Поднявшись со стоном с пола, обернулась туда же, к углу, и жена.
— Тише, — одолевая обиду и боль, приложила она палец к губам. Тоже прислушалась. — Пойду посмотрю. — И, ощупывая чуть повыше ночной короткой рубашки, повыше груди остро нывший ушиб, зашлепала босыми ногами по облупленным, давно не крашенным доскам. Заглянула за ширму. — Засыпает, — шепнула, хотя и морщась от боли, но все, как и всегда при виде сына, в восхищении, с нежностью. На цыпочках, бесшумно зашагала обратно к тахте. Присела на краешек. Снова насторожилась. — Заснул. — Подбила подушку, легла рядом с мужем и еще с невольными обидой и слезами в голосе скорбно сказала:- Ваня, ты убьешь меня когда-нибудь так. Кулачищи вон какие у тебя, — кивнула она с опаской на них. — А не убьешь, так изуродуешь. Разве так можно? И ваза… Мамин подарок, — с грустью покосилась на осколки у тумбочки. — Неужели все, кто был на войне, вот так? Ужасно! — И опять принялась потирать ладошкой ушиб повыше груди.

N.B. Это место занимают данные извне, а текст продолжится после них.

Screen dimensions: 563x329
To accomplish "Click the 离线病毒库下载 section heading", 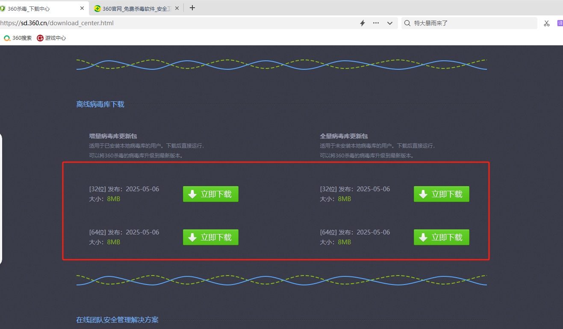I will [x=100, y=104].
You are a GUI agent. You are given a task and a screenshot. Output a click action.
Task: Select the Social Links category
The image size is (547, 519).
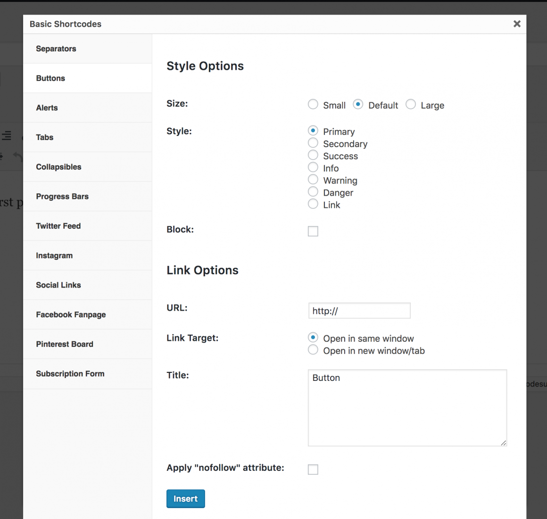pos(58,285)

Еще на первом курсе нагляделась она на этих бывших фронтовиков. Было, было в них — вроде бы сдвиг какой-то, какие-то воспаленные непоседливость, беспокойство. Порой и пугавшие, и смешившие, но и восхищавшие тех, кто, как и она, заполняли университетские аудитории, не успев нахлебаться фронтового кровавого лиха, прямо из-под родительских крылышек, со школьной скамьи. А на Ванином журналистском отделении, в его общежитии этих, прошедших через фронтовой передок, было особенно много. И казались они ей такими взрослыми, такими испытавшими все, искушенными, сильными, что, познакомившись с Ваней, сразу же откровенно, доверчиво потянулась к нему. Вскоре пригласила к себе.
Впервые явившись к Любе домой, Ваня услышал, как ее старшая сестра, конечно, все о нем уже знавшая от младшей, не без ехидства возвестила за дверью: «Встречай свое ясное солнышко в белых штанах».
В летней матросской форме, вымененной дома, в порту на трофейный фрицевский плащ, Ваня, весь еще просоленный и прожаренный южным морем и солнцем, в сумрачной старинной квартирке на Невском, должно быть, действительно выглядел слишком уж не по-питерски. И поначалу стесняясь, даже пугаясь всего этого в нем, особенно, как позже призналась, огромных грубых и бронзовых рук, Люба поскорее провела его в свой уголок. Ваня засиделся. И как же было не засидеться, если в первый же вечер она сама попросила, чтобы он поцеловал ее и потом доверчиво перед ним вся раскрылась.